NOTE 23 – Employee Incentive, Deferred Compensation, and Retirement Plans

We maintain an incentive stock plan and a wealth accumulation plan (“the Plan”) that provides for the granting of stock options, stock appreciation rights, restricted stock, performance awards, stock units, and debentures (collectively, “deferred awards”) to our associates. We are permitted to issue new shares under all stock award plans approved by shareholders or to reissue our treasury shares. Stock awards issued under our company’s incentive stock plan are granted at market value at the date of grant. Our deferred awards generally vest ratably over a one- to ten-year vesting period.

Our stock-based compensation plans are administered by the Compensation Committee of the Board of Directors (“Compensation Committee”), which has the authority to interpret the plans, determine to whom awards may be granted under the plans, and determine the terms of each award. According to the incentive stock plan, we are authorized to grant an additional 3.3 million shares at December 31, 2019.

Compensation expense associated with our stock-based compensation plans, included in compensation and benefits in the consolidated statements of operations for our company’s incentive stock award plans was $135.5 million, $111.8 million, and $246.7 million for the years ended December 31, 2019, 2018, and 2017, respectively.
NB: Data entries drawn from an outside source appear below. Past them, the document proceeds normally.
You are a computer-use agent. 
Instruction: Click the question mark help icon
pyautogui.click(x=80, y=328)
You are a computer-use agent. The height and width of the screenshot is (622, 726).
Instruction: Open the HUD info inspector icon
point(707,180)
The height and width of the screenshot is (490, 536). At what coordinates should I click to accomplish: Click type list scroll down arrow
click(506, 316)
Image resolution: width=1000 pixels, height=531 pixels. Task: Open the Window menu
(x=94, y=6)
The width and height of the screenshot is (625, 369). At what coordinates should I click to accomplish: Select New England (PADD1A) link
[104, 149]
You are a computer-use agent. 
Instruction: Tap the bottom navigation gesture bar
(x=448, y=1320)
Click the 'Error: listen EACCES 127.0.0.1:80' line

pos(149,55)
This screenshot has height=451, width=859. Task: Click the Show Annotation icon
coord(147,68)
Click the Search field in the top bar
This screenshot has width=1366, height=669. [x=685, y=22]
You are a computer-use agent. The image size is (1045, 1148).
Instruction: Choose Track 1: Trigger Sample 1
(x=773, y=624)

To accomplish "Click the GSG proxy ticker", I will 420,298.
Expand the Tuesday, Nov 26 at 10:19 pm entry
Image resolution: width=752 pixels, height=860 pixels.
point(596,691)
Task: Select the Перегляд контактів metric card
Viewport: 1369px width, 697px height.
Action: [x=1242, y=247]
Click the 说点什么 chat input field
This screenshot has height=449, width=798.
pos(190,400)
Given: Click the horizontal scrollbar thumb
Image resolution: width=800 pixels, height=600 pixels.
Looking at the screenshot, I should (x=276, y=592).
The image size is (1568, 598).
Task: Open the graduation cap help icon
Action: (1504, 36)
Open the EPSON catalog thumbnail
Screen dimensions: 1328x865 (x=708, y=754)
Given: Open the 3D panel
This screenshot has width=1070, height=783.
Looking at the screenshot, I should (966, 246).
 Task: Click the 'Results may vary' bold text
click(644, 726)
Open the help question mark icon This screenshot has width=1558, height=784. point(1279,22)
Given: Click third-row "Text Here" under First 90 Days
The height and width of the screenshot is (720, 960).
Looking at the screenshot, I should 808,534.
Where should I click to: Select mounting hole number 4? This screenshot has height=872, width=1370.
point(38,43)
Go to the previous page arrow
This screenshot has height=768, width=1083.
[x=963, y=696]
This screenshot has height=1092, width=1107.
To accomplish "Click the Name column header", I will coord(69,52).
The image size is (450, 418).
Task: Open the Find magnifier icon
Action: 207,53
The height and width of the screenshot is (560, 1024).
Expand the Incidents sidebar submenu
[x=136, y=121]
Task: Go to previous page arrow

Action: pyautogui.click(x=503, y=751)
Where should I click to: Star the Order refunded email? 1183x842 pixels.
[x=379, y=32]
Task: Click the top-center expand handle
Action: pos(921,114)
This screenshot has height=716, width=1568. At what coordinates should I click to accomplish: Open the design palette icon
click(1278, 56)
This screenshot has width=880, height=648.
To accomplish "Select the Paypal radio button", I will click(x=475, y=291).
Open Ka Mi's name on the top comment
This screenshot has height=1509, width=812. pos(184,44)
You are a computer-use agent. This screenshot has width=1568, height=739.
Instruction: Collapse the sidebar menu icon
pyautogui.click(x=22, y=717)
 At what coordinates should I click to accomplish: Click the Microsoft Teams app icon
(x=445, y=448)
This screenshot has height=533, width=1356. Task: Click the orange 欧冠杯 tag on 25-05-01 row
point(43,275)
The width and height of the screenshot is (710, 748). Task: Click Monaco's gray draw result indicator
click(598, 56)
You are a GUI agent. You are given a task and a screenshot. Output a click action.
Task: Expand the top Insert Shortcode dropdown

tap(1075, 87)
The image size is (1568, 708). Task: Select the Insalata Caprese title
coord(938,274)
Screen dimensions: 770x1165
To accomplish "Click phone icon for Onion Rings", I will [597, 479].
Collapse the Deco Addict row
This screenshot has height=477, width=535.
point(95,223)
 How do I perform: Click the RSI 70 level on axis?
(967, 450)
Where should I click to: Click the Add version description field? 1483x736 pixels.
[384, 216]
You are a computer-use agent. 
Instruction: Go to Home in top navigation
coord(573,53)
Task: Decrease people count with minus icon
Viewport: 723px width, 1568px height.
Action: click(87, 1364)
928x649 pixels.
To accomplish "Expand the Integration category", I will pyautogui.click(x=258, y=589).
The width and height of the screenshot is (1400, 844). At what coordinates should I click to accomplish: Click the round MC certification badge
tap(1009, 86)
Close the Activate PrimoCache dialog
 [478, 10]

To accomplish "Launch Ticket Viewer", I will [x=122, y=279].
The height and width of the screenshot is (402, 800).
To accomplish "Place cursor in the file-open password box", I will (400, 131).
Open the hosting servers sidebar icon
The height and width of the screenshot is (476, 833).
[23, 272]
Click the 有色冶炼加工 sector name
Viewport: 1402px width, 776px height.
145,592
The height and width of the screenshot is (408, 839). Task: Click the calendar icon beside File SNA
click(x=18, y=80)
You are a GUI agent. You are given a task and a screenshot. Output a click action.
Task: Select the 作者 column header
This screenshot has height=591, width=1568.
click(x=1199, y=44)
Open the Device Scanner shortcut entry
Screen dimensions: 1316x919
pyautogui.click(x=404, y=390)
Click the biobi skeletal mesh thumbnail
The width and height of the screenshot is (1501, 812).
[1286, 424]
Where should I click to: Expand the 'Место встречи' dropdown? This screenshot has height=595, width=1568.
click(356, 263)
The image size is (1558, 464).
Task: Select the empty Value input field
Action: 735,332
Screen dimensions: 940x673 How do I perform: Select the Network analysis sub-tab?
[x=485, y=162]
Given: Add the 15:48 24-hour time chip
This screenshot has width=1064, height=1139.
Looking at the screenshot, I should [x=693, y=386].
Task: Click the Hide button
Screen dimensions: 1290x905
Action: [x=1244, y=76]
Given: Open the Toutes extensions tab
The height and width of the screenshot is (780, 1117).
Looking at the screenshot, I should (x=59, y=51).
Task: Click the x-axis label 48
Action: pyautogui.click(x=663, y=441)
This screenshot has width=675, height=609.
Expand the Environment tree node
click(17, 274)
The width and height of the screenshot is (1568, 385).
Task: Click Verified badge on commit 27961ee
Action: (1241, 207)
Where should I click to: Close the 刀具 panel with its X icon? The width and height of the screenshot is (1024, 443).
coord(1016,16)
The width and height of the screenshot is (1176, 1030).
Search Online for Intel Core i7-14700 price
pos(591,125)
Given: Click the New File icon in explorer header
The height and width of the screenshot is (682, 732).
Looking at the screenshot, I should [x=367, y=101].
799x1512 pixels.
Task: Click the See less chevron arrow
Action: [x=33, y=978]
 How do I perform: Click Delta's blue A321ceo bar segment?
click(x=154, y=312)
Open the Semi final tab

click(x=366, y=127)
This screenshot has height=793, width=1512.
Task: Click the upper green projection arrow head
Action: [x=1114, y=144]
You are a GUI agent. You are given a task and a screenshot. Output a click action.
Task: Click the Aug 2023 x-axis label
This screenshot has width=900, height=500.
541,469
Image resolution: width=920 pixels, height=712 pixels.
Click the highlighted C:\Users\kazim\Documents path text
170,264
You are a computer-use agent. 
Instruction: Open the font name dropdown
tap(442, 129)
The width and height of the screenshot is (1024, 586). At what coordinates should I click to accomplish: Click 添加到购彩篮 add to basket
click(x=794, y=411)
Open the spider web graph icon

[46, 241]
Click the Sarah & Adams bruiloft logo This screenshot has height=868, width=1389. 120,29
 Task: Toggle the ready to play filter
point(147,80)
The tax benefit related to stock-based compensation was $11.9 million and $4.0 million for the years ended December 31, 2019 and 2018, respectively. As a result of the adoption of a new accounting standard on January 1, 2017, we recognized an excess tax benefit from stock-based compensation of $64.7 million for the year ended December 31, 2017.

In response to the Tax Legislation that was enacted in December 2017, the Company offered certain associates the opportunity to participate in the conversion of certain restricted stock units into restricted stock pursuant to a Modification Award Agreement. Under the terms of the Modification Award Agreement, vesting of certain restricted stock will no longer be contingent upon continued employment but rather will vest so long as the associate is not engaged in certain competitive or soliciting activities as provided in the Wealth Accumulation Plan (the “Plan”). The conversion through acceptance of the Modification Agreement by the participating associates resulted in a charge of $55.9 million, which is included in compensation and benefits in the consolidated statement of operations for the year ended December 31, 2017.  The fair value of these awards was based upon the closing price of our company’s common stock on the date of the grant of the awards.

In December 2017, the Company accelerated the vesting of certain outstanding debenture awards, resulting in a charge of $51.4 million, which is included in compensation and benefits in the consolidated statement of operations for the year ended December 31, 2017.

Deferred Awards

A restricted stock unit represents the right to receive a share of the Company’s common stock at a designated time in the future without cash payment by the associate and is issued in lieu of cash incentive, principally for deferred compensation and employee retention plans. The restricted stock units vest on an annual basis over the next one to ten years and are distributable, if vested, at future specified dates. Restricted stock awards are restricted as to sale or disposition. These restrictions lapse over the next one to five years.

Our company grants Performance-based Restricted Stock Units (“PRSUs”) to certain of its executive officers. Under the terms of the grants, the number of PRSUs that will vest and convert to shares will be based on our company’s achievement of the pre-determined performance objectives during the performance period. The PRSUs will be measured over a four-year performance period and vested over a five-year period. Any resulting delivery of shares for PRSUs granted as part of compensation will occur after four years for 80% of the earned award, and in the fifth year for the remaining 20% of the earned award. The number of shares converted has the potential to range from 0% to 200% based on how the Company performs during the performance period. Compensation expense is amortized on a straight-line basis over the service period based on the fair value of the award on the grant date. The Company’s pre-determined performance objectives must be met for the awards to vest. Associates forfeit unvested share units upon termination of employment with a corresponding reversal of compensation expense. At December 31, 2019, the total number of restricted stock units, PRSUs, and restricted stock awards outstanding was 15.6 million, of which 13.5 million were unvested.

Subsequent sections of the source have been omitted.